-- Opening Marker --

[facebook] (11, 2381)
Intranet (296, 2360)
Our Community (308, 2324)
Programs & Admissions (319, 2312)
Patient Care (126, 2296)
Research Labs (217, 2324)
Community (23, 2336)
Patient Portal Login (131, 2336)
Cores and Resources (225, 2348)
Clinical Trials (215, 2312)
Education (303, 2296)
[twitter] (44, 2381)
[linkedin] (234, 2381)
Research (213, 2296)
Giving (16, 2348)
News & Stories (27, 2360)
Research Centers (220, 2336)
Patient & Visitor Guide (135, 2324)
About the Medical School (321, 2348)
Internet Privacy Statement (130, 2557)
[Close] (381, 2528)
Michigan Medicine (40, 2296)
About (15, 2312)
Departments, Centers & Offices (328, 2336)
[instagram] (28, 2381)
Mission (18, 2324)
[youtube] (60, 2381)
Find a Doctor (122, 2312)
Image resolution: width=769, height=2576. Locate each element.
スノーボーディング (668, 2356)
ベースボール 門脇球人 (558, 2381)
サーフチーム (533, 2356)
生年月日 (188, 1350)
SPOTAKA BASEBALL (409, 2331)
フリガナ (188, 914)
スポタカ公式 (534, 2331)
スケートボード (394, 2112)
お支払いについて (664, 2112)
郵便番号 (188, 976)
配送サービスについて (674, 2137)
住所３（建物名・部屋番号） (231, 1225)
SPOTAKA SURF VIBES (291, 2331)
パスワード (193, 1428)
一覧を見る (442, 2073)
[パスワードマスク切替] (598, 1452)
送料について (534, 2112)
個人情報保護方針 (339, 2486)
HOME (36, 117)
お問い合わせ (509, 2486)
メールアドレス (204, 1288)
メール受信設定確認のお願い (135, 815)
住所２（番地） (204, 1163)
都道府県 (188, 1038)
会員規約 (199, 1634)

-- Closing Marker --

Work request: Write out all of the records once more, exactly.

Response to the task:
[facebook] (11, 2381)
Intranet (296, 2360)
Our Community (308, 2324)
Programs & Admissions (319, 2312)
Patient Care (126, 2296)
Research Labs (217, 2324)
Community (23, 2336)
Patient Portal Login (131, 2336)
Cores and Resources (225, 2348)
Clinical Trials (215, 2312)
Education (303, 2296)
[twitter] (44, 2381)
[linkedin] (234, 2381)
Research (213, 2296)
Giving (16, 2348)
News & Stories (27, 2360)
Research Centers (220, 2336)
Patient & Visitor Guide (135, 2324)
About the Medical School (321, 2348)
Internet Privacy Statement (130, 2557)
[Close] (381, 2528)
Michigan Medicine (40, 2296)
About (15, 2312)
Departments, Centers & Offices (328, 2336)
[instagram] (28, 2381)
Mission (18, 2324)
[youtube] (60, 2381)
Find a Doctor (122, 2312)
Image resolution: width=769, height=2576. Locate each element.
スノーボーディング (668, 2356)
ベースボール 門脇球人 (558, 2381)
サーフチーム (533, 2356)
生年月日 (188, 1350)
SPOTAKA BASEBALL (409, 2331)
フリガナ (188, 914)
スポタカ公式 (534, 2331)
スケートボード (394, 2112)
お支払いについて (664, 2112)
郵便番号 (188, 976)
配送サービスについて (674, 2137)
住所３（建物名・部屋番号） (231, 1225)
SPOTAKA SURF VIBES (291, 2331)
パスワード (193, 1428)
一覧を見る (442, 2073)
[パスワードマスク切替] (598, 1452)
送料について (534, 2112)
個人情報保護方針 (339, 2486)
HOME (36, 117)
お問い合わせ (509, 2486)
メールアドレス (204, 1288)
メール受信設定確認のお願い (135, 815)
住所２（番地） (204, 1163)
都道府県 (188, 1038)
会員規約 (199, 1634)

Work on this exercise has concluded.